**Your assignment:**
Beneath this sentence is a listing. Return its lines from the one containing "Click the 20:00 time axis marker" through the last, exactly, and omit the pictures.

Given information section start

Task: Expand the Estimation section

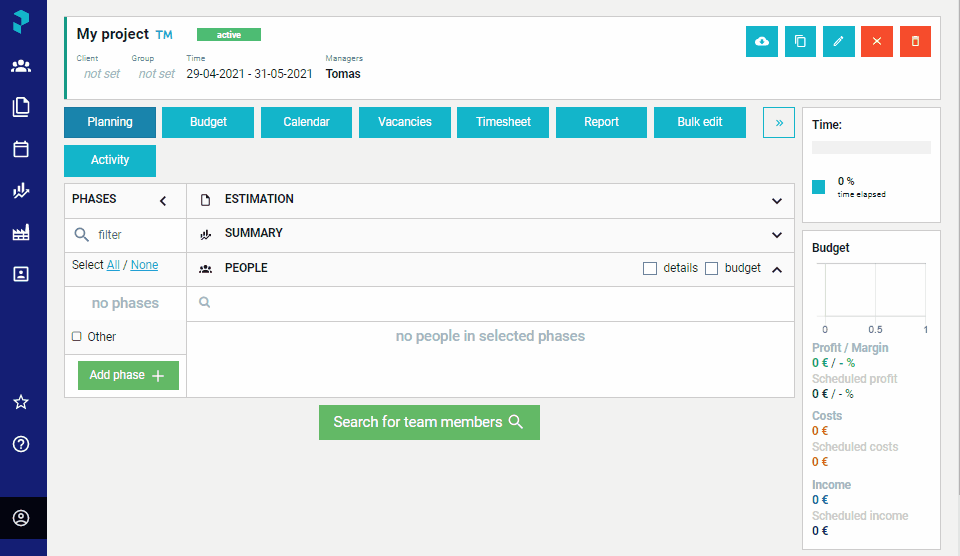Action: click(776, 201)
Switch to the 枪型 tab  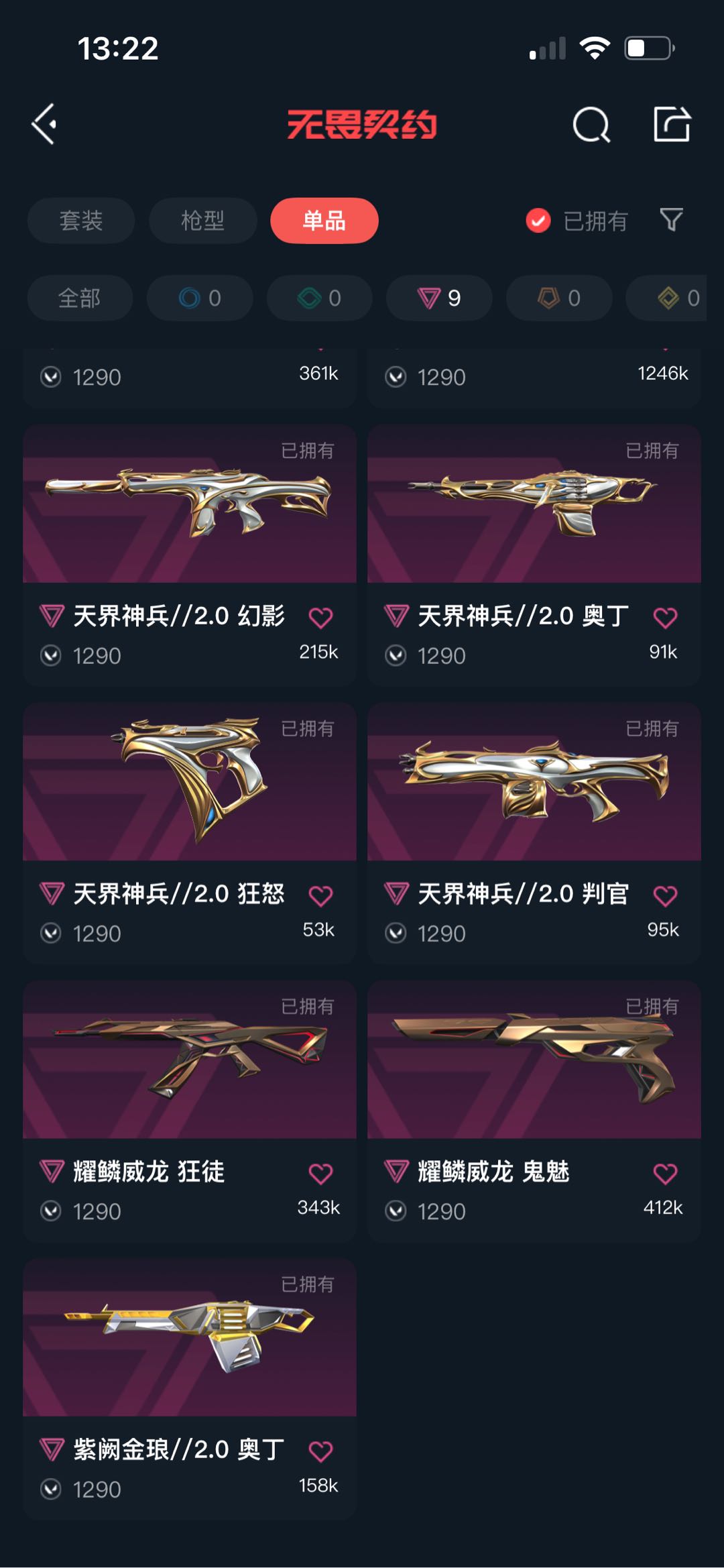[202, 221]
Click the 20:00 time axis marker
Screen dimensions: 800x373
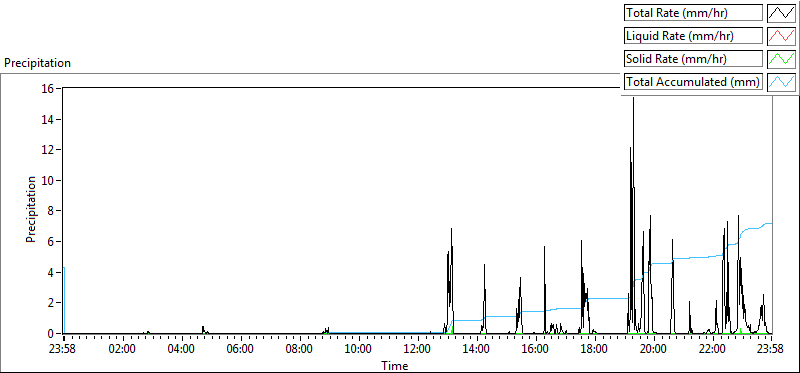pos(654,350)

Given information section end

**Solution:**
Click the 20:00 time axis marker
Screen dimensions: 800x373
pos(654,350)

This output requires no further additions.